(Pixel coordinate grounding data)
-- Opening Marker --
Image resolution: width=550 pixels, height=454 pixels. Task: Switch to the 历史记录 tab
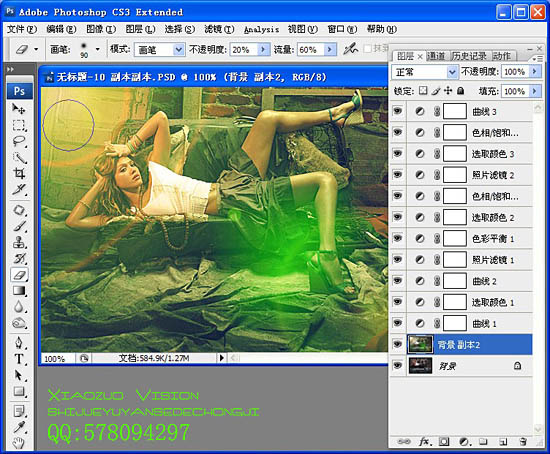[469, 56]
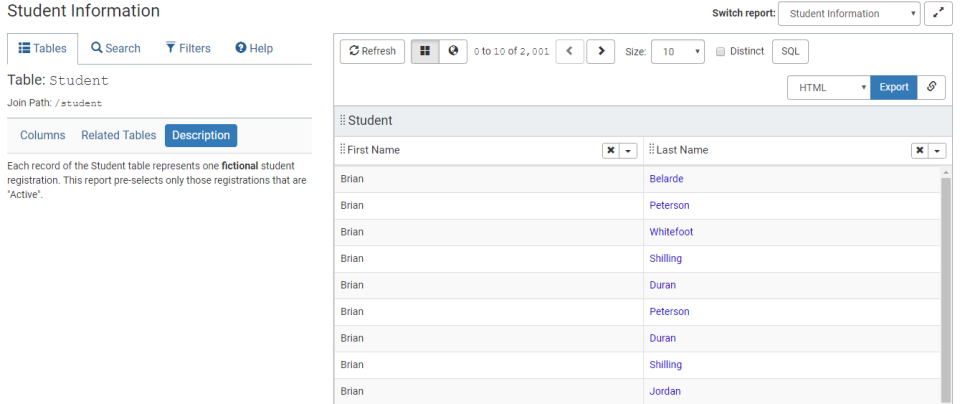Screen dimensions: 960x404
Task: Switch to the Search tab
Action: coord(116,48)
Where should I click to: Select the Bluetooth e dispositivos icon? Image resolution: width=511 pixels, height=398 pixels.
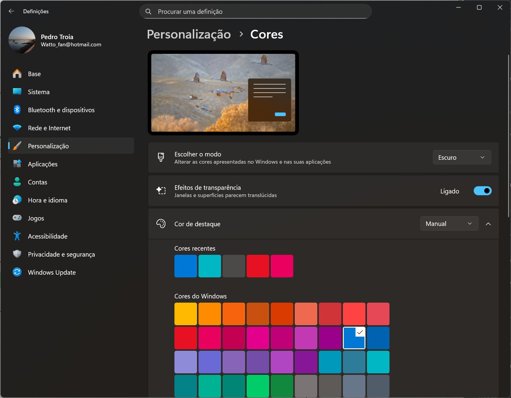(x=17, y=110)
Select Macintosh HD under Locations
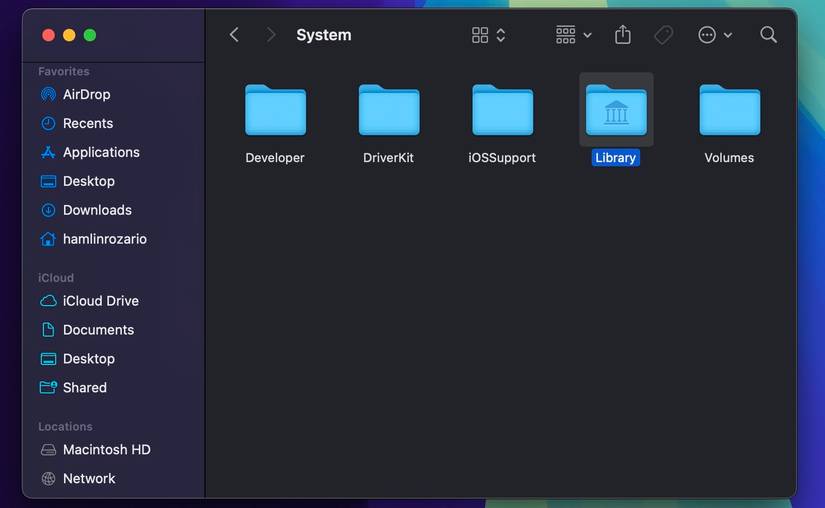The image size is (825, 508). coord(106,450)
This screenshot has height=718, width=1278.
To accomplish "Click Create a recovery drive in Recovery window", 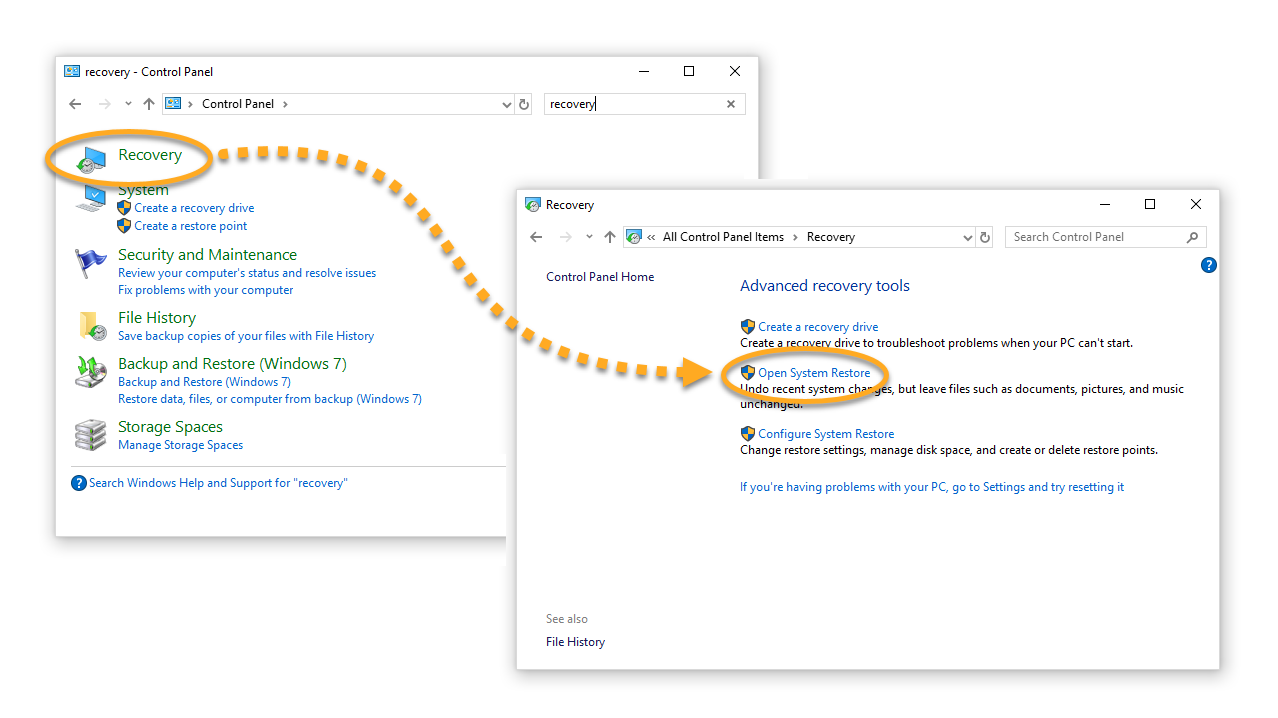I will coord(818,327).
-- Closing Marker --
From the opening line of the entries, copy each line exactly until the line with "This screenshot has height=718, width=1278.", which is copied as well; leave out pictures.

Image resolution: width=550 pixels, height=454 pixels. Task: Switch to the 历史记录 tab
[469, 56]
Screen dimensions: 960x404
Task: Switch to the Search tab
Action: coord(116,48)
Where should I click to: Select the Bluetooth e dispositivos icon? Image resolution: width=511 pixels, height=398 pixels.
(x=17, y=110)
Select Macintosh HD under Locations
The image size is (825, 508). coord(106,450)
This screenshot has height=718, width=1278.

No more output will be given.